* What is needed
Everything from the line with "You are a computer-use" to the final line of the entries is to be set down exactly, except the pictures.
***** Dataset extract
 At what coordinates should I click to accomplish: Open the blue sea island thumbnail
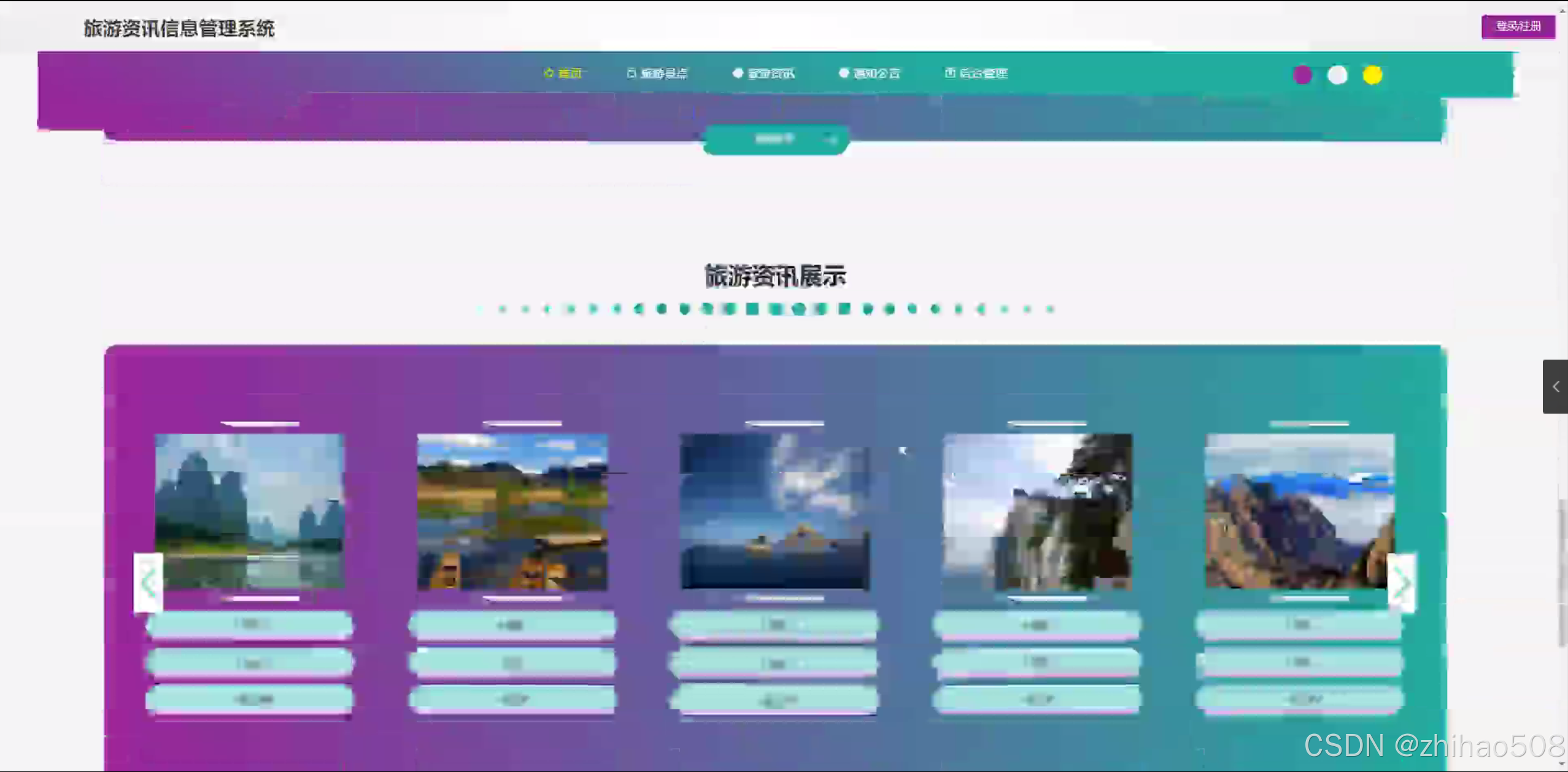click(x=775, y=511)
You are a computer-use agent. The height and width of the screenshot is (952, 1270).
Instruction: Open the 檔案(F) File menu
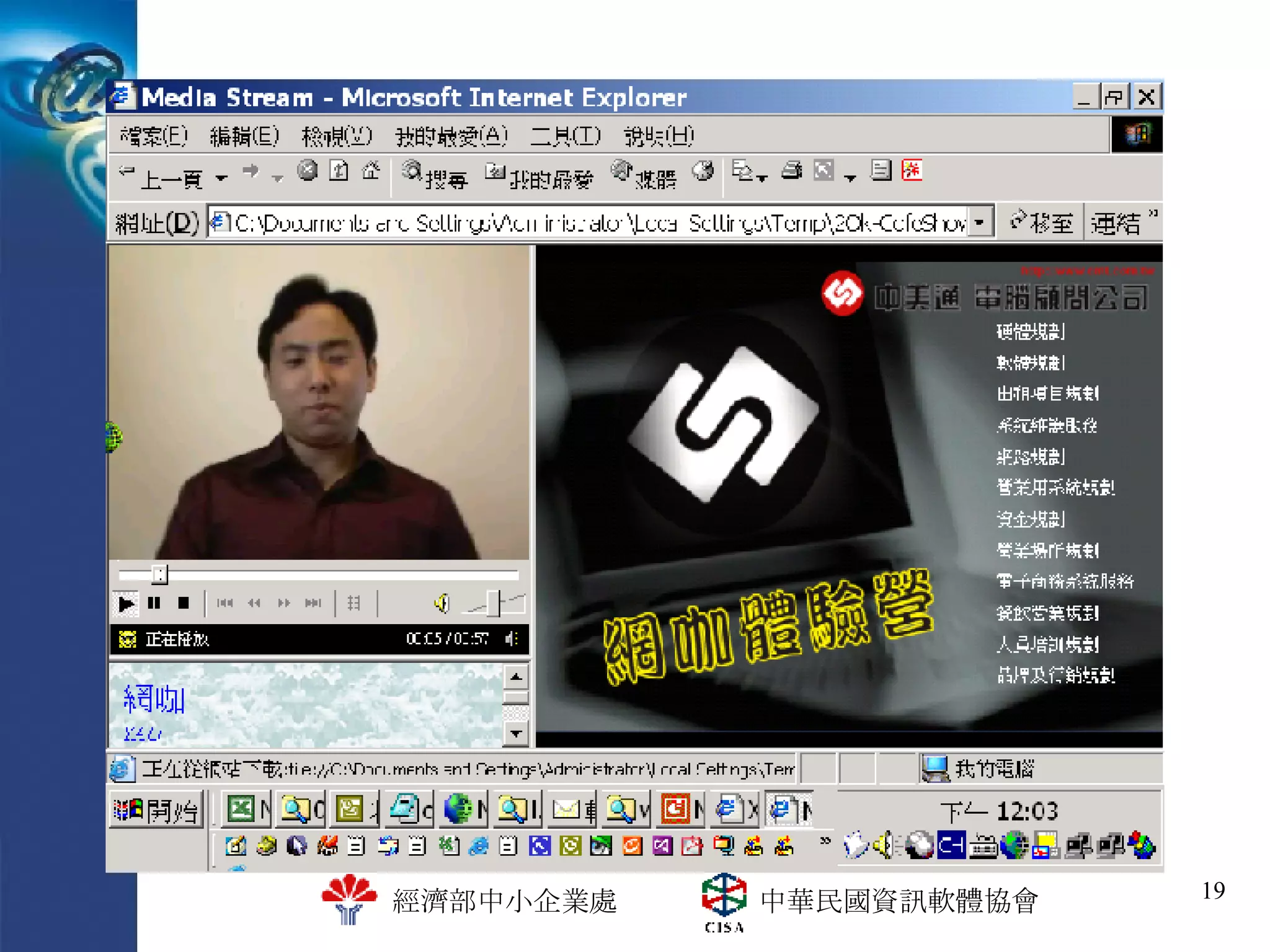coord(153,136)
**********
* Exercise solution
You are a computer-use agent. The height and width of the screenshot is (952, 1270).
Instruction: Open the 檔案(F) File menu
coord(153,136)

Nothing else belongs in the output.